(Beginning of Passage provided)
Obamacare: The Good and The Bad

Affordable Care Act - Obamacare

House Majority Leader Eric Cantor declared on CBS’s “Face The Nation” on Feb. 2 that Obamacare was “on borrowed time,” and that Republicans will have an alternative by the end of 2014.

The GOP-led House of Representatives has now voted to repeal the Affordable Care Act, aka “Obamacare,” 48 times since the law was ratified on March 23, 2010. Most of the rhetoric surrounding these symbolic efforts by the GOP usually mention terms like job-killer, small business killer, and even people killer.

Granted, the law will add a total of $1.36 trillion to the national debt by 2023, and thousands of Americans have had their policies cancelled because of the law. But some of the vitriol is simply unfounded, while the law has actually benefited some businesses and individuals.
(End of Passage provided)
### Exercise set
1. Copy the Obamacare article word for word, from "The GOP-led House" to "even people killer.", with both of those included.
2. According to the Obamacare article, how many times has the GOP-led House of Representatives voted to repeal the Affordable Care Act?
The listing that follows the article on Obamacare is separate material and is unrelated to it.
(Beginning of Data shown)
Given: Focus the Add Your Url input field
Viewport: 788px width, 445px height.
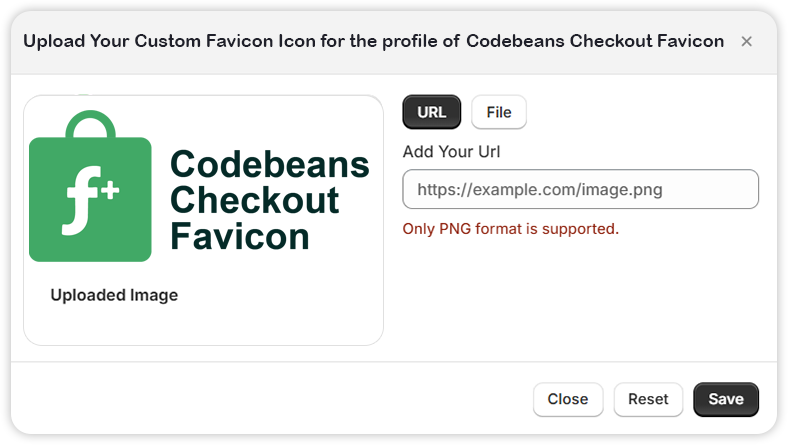Looking at the screenshot, I should [x=580, y=189].
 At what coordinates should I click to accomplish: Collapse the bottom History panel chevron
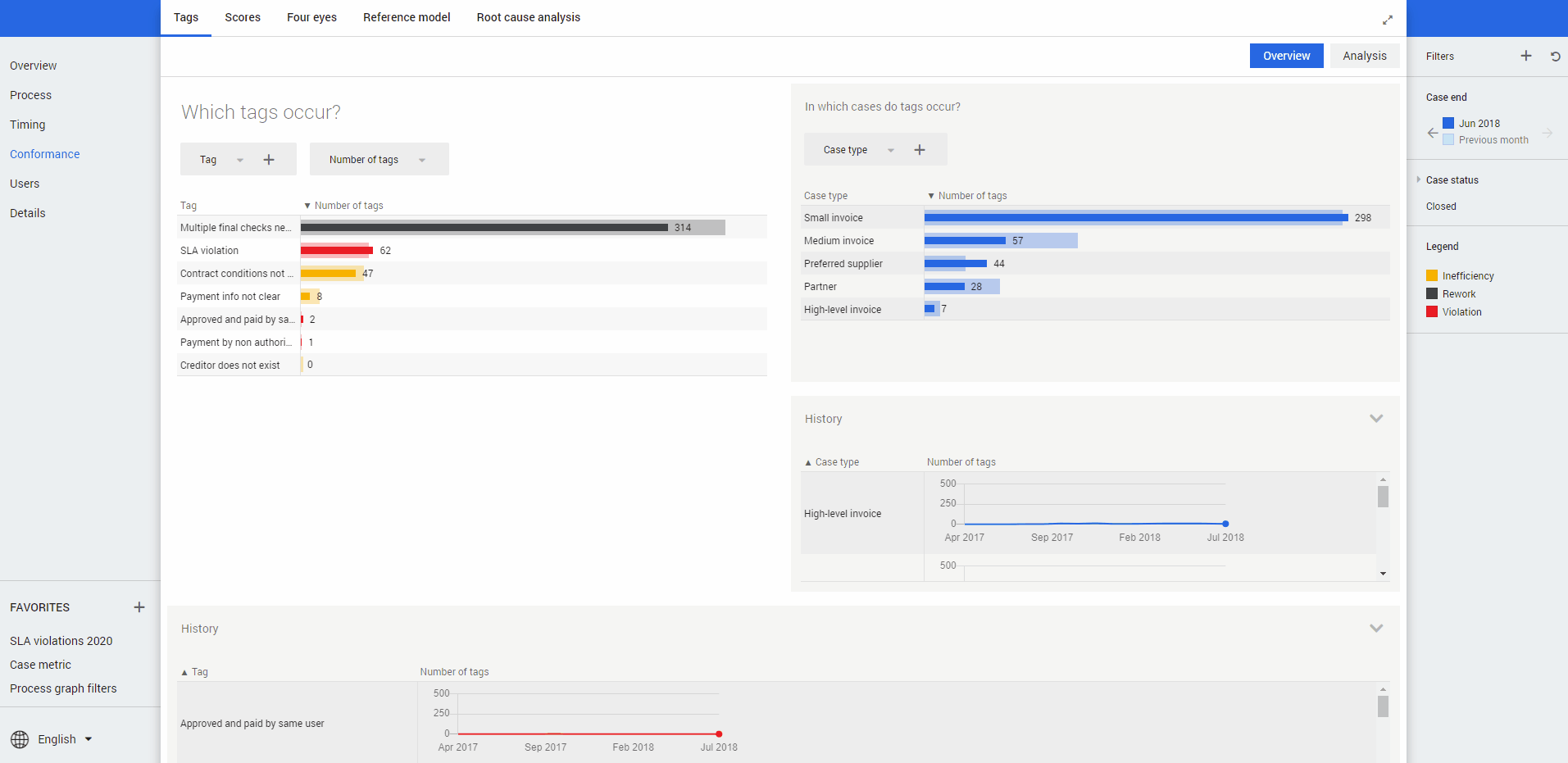click(1375, 629)
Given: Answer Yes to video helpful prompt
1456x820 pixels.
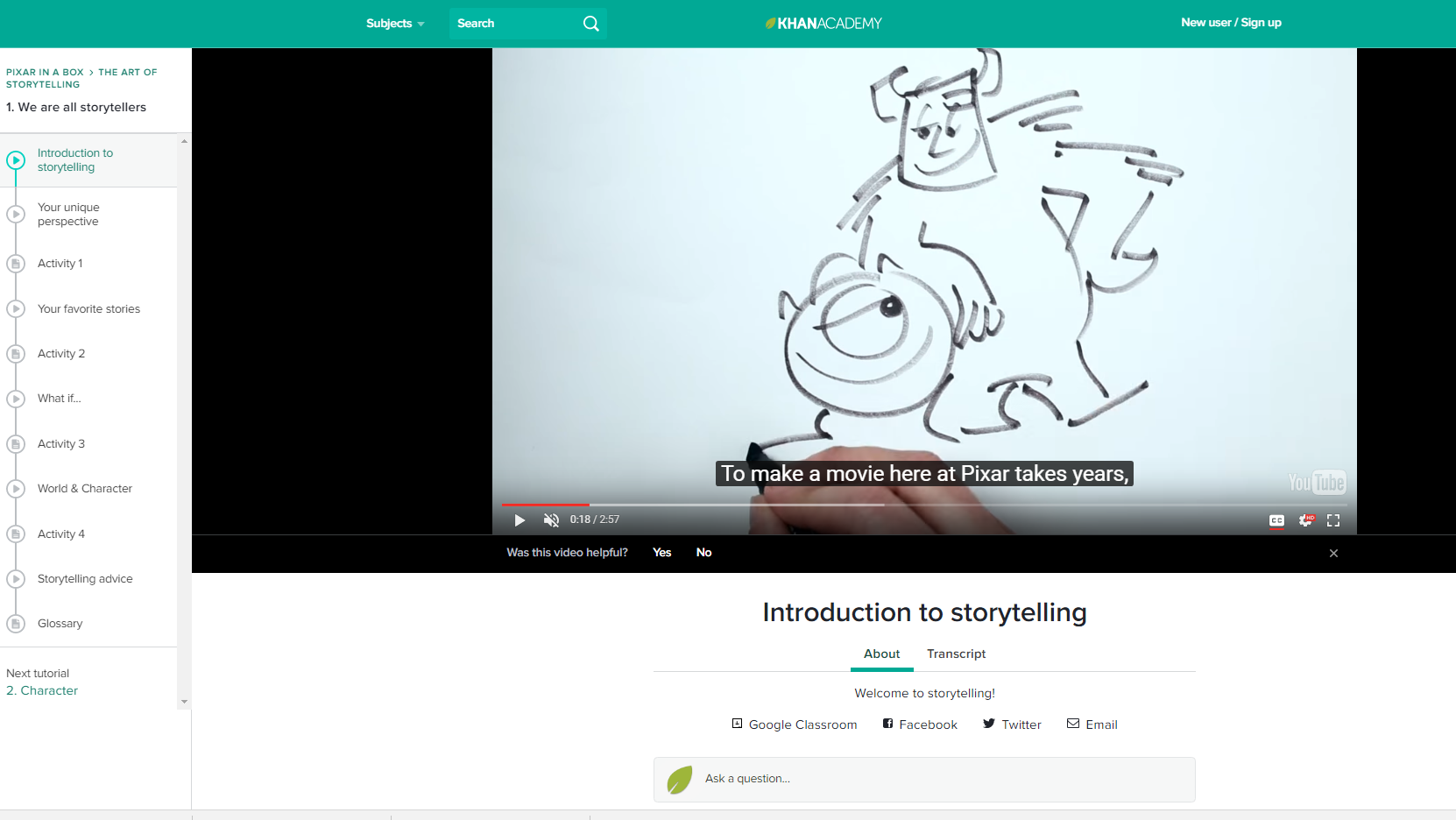Looking at the screenshot, I should coord(661,553).
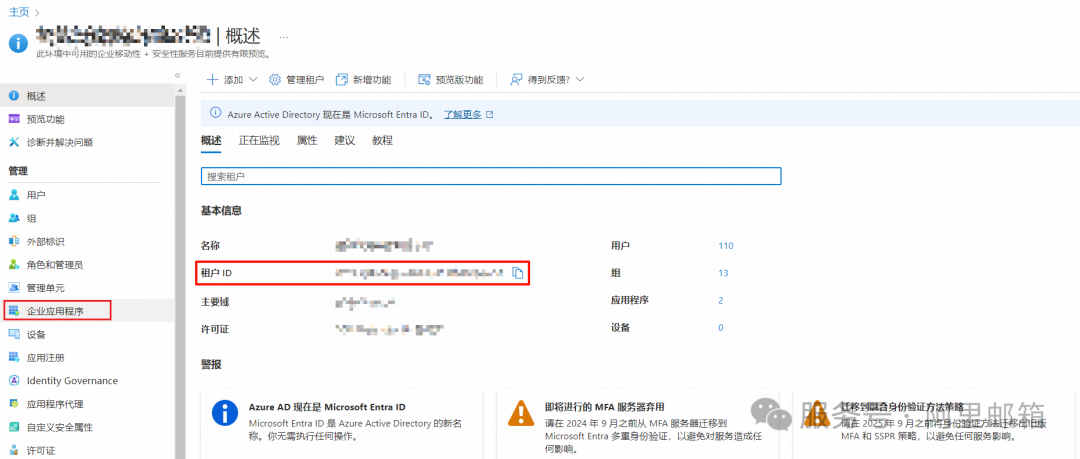This screenshot has width=1080, height=459.
Task: Expand the 得到反馈 dropdown
Action: pos(580,79)
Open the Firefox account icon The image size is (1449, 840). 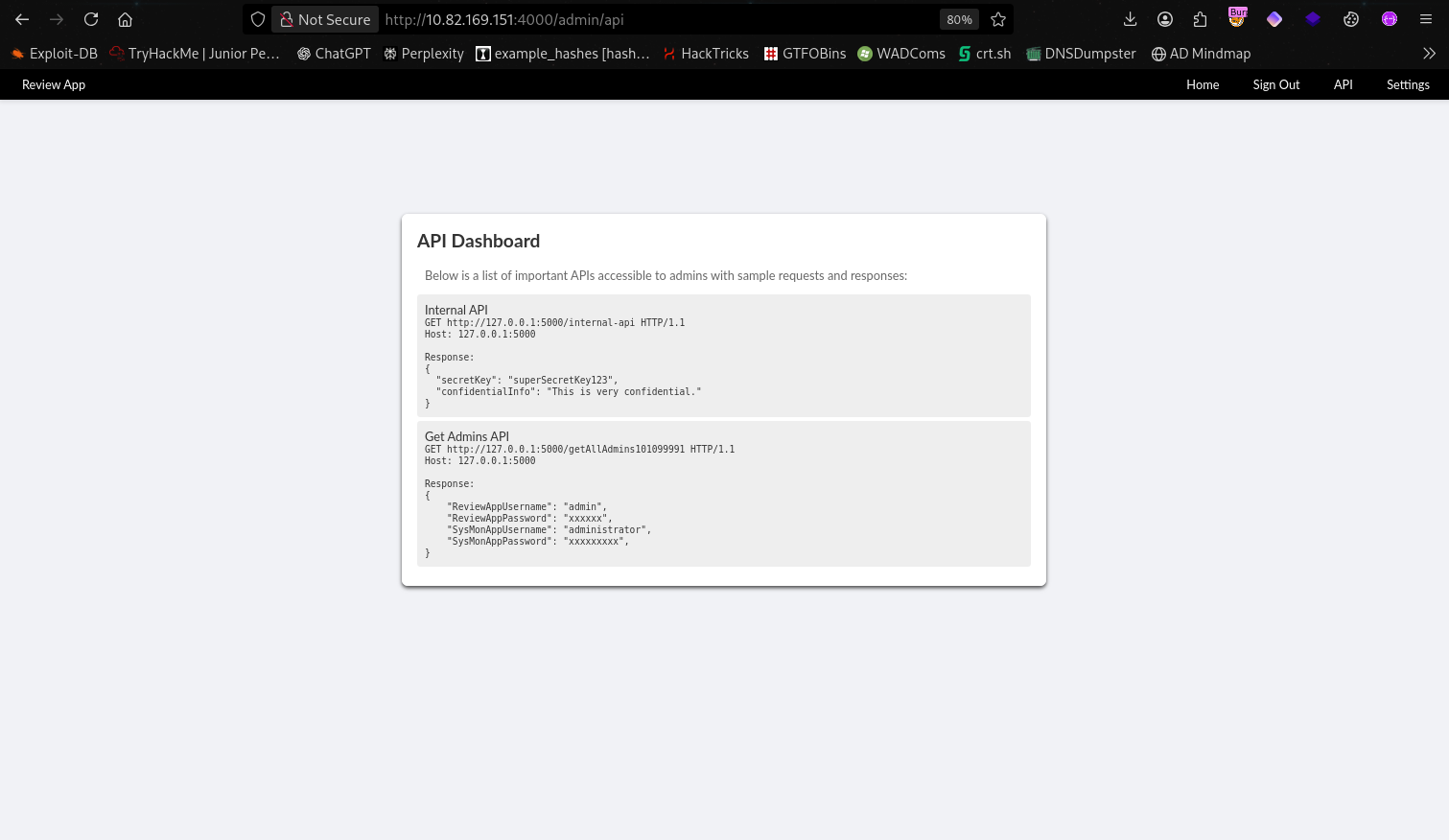tap(1165, 19)
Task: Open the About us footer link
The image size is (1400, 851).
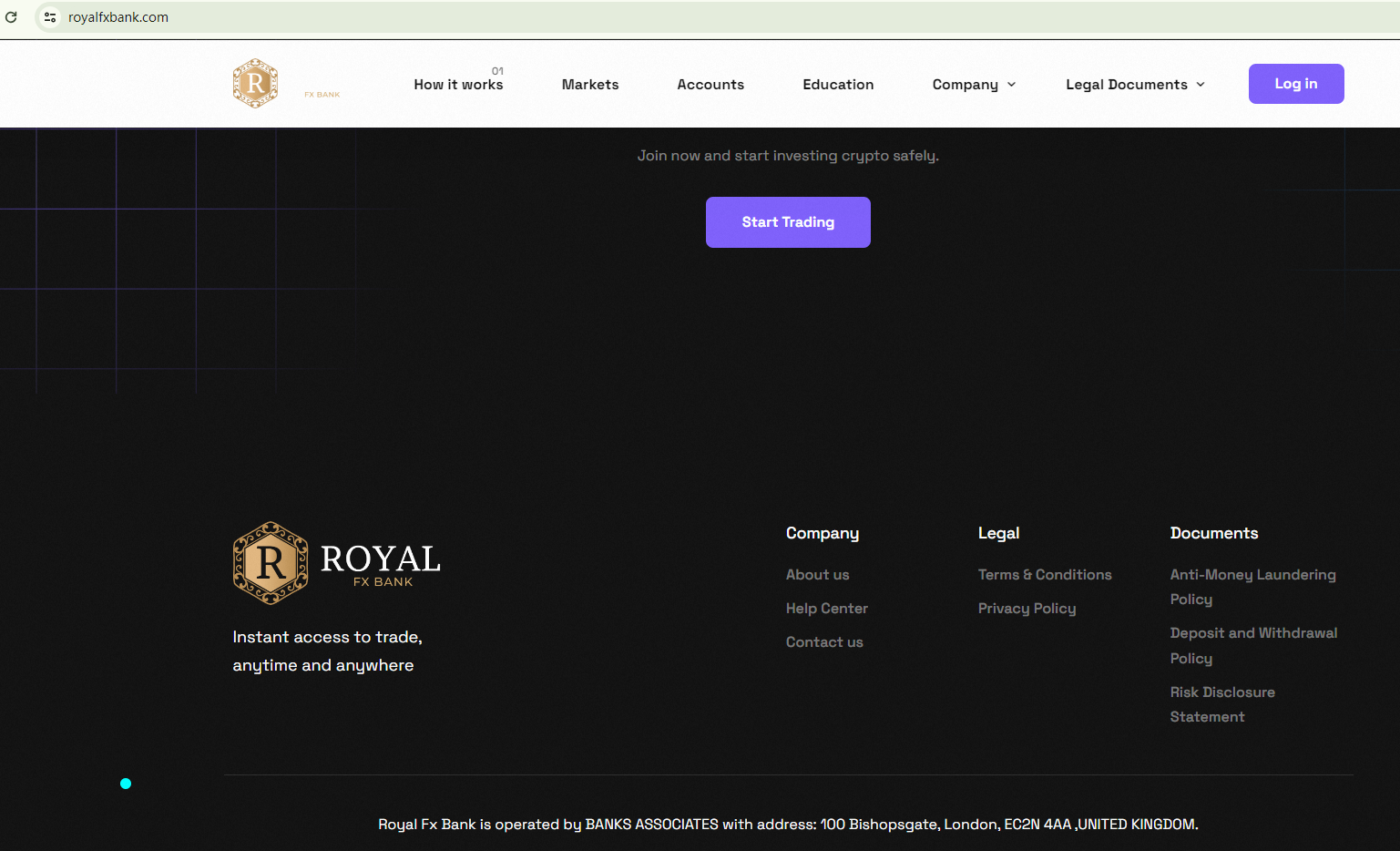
(End of Data shown)
### Per-task answers
1.
The GOP-led House of Representatives has now voted to repeal the Affordable Care Act, aka “Obamacare,” 48 times since the law was ratified on March 23, 2010. Most of the rhetoric surrounding these symbolic efforts by the GOP usually mention terms like job-killer, small business killer, and even people killer.

2. 48 times.